Pertama, sang suami sudah baligh atau setidaknya mendekati baligh (murahiq) kalau mengikuti pandangan Ulama Hanafiyyah dan Hanabilah. Jika ada lelaki yang belum baligh atau murahiq menikah, lalu istrinya melahirkan anak, maka anak tersebut tidak bernasab dengan lelaki tersebut. Kemungkinan ada pihak ketiga yang ‘berkontribusi’ pada kehamilan si istri.

 

Kedua, anak tersebut lahir setelah waktu yang memungkinan suami-istri berhubungan badan pasca pernikahan. Ini adalah pendapat jumhur ulama (termasuk Syafiiyyah) selain Hanafiyyah. Sedang menurut mereka, kelahiran anak tersebut harus sesudah lewat minimal enam bulan pasca pernikahan, karena durasi minimal kehamilan adalah enam bulan.

 

Ketiga, adanya kemungkinan terjadinya persetubuhan (jima’) antara suami dan istri. Indikatornya, suami istri pernah berkumpul secara fisik meskipun hanya sebentar. Pada syarat ketiga ini, ulama Hanafiyyah memiliki pandangan yang agak aneh.
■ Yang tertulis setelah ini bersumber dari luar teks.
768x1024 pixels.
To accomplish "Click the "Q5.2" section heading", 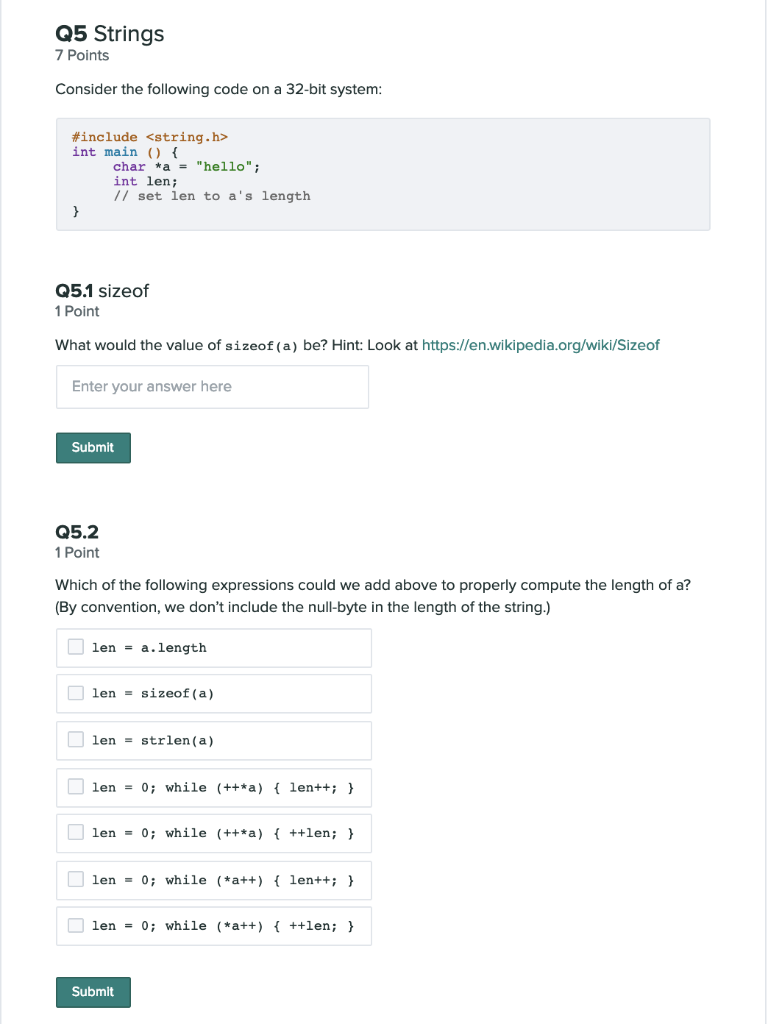I will tap(77, 531).
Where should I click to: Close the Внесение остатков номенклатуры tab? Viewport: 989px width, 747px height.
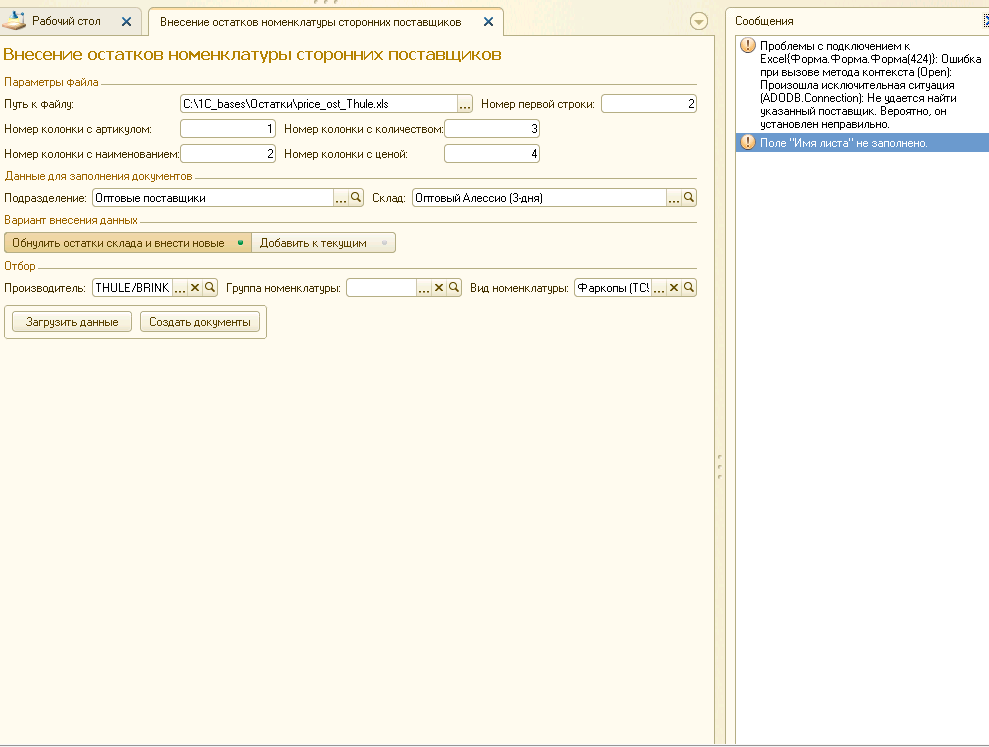pyautogui.click(x=487, y=21)
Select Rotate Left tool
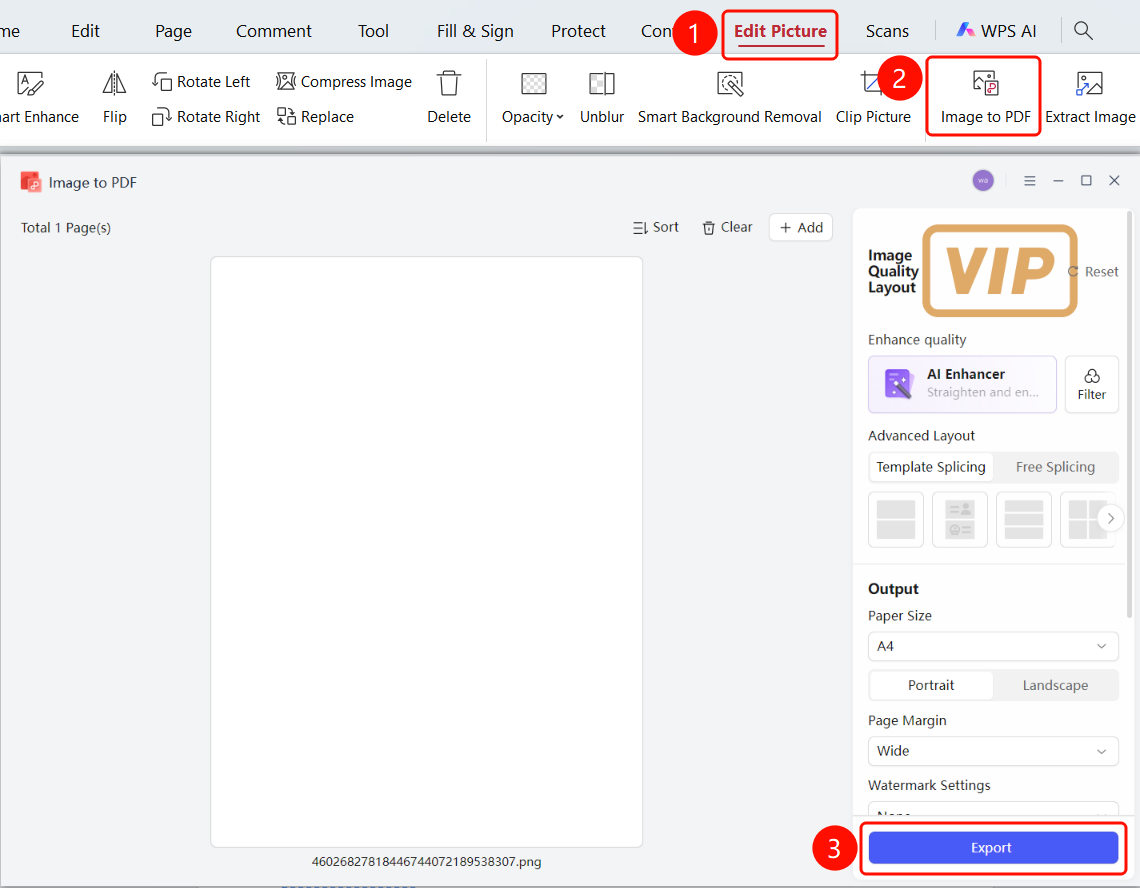This screenshot has width=1140, height=888. [x=201, y=81]
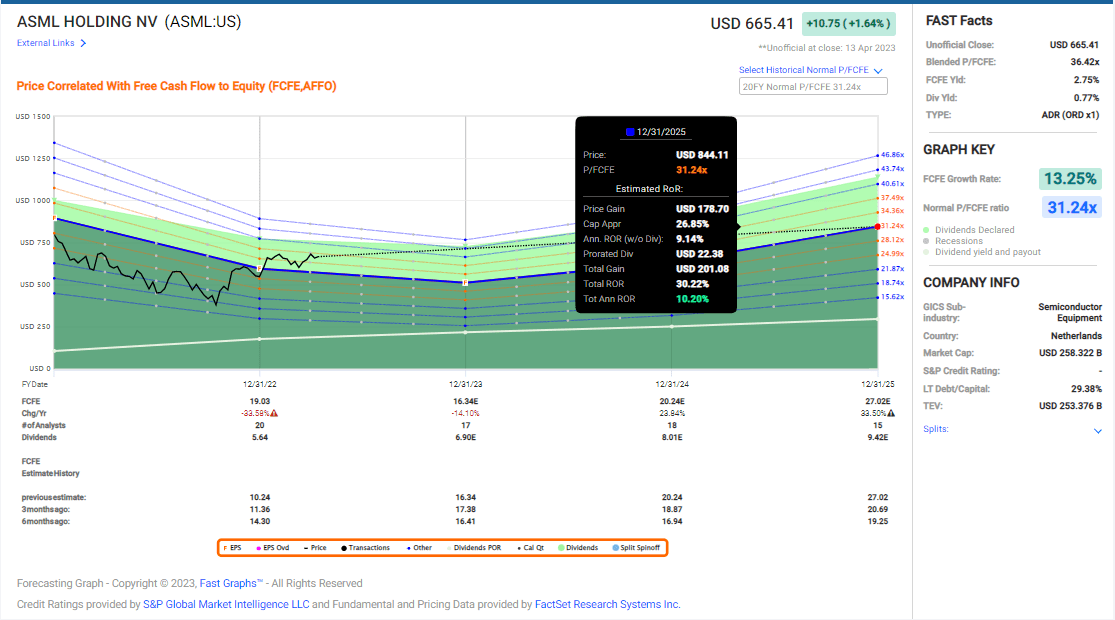
Task: Enable Recessions shading in the Graph Key
Action: point(926,241)
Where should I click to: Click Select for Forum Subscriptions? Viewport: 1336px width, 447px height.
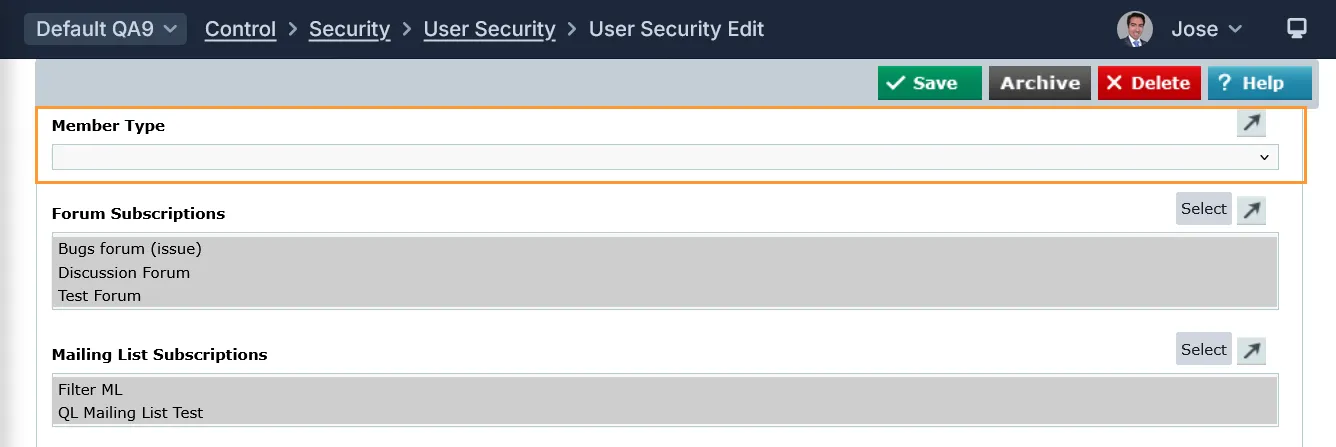[x=1203, y=209]
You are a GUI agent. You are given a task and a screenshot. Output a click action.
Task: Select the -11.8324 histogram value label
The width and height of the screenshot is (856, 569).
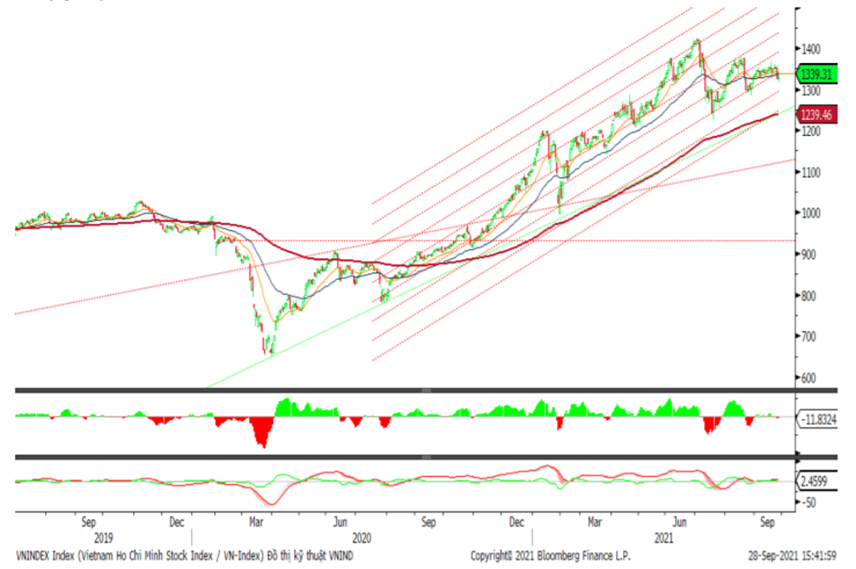pos(819,420)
Menurut mereka, syarat ini tidak mengharuskan suami istri pernah berkumpul secara fisik.

 

فلو تزوج مشرقيّ بمغربيّة ولم يلتقيا في الظاهر مدة سنة فولدت ولدا لستة أشهر من تاريخ الزواج، ثبت النسب لاحتمال تلاقيهما من باب الكرامة

 

"Jika seorang lelaki di Timur menikahi perempuan di Barat, keduanya tidak pernah bertemu selama setahun, lalu si istri melahirkan anak sesudah enam bulan dari waktu pernikahan, maka tetaplah nasab si anak, karena ada kemungkinan suami-istri tersebut bertemu dengan jalan karomah” (Wahbah al-Zuhaili, al-Wajiz fil Fiqh al-Islami (Damaskus: Darul Fikr ), Juz 3 hal. 214.

 

Tentu saja pendapat ini ditentang oleh madzhab lain. Alasannya, kalaupun seseorang memiliki karamah bisa melakukan hubungan seksual jarak jauh, itu merupakan kasus langka yang tidak bisa dijadikan landasan hukum, karena hukum dibangun berdasarkan kasus yang lumrah, bukan kasus yang jarang terjadi, sesuai kaidah ushul fiqh

 

 الأصل بناء الحكم على الغالب لا على النادر

 

“Hukum asal mengacu pada kejadian mayoritas, bukan pada kejadian langka.”

 

Pendapat yang dianggap aneh tersebut masuk kategori al-fiqh al-iftirodhi (fiqih pengandaian). Al-fiqh al-iftirodhi adalah fiqih yang mengkaji persoalan-persoalan yang diandaikan terjadi, bukan yang nyata terjadi. Namun siapa sangka ternyata pandangan tersebut menemukan relevansinya 12 abad kemudian. Hari ini, dengan perkembangan ilmu pengetahuan dan teknologi, memungkinkan seorang perempuan hamil meski tidak melakukan hubungan seksual, tentu bukan jalan ‘karamah’, melainkan dengan ilmu pengetahuan: Bayi tabung.

 

Dengan sistem bayi tabung, suami yang sedang studi di Eropa, misalnya, bisa 'menghamili' istrinya yang berada di Indonesia. Lalu bagaimana status nasab anaknya? Ulama sekarang tidak harus melakukan ijtihad 'dari nol' karena Imam Abu Hanifah sudah membahas hukum tersebut sejak dua belas abad lalu.

 

Pendapat Hanafiyah meskipun dipandang aneh di zamannya, mungkin pendapat tersebut justru relevan dan dibutuhkan di masa yang akan datang. Jadi, bayi yang lahir dari hubungan jarak jauh dengan melalui bayi tabung, anaknya bisa menjadi nasab ayahnya dengan syarat memenuhi ketentuan di atas.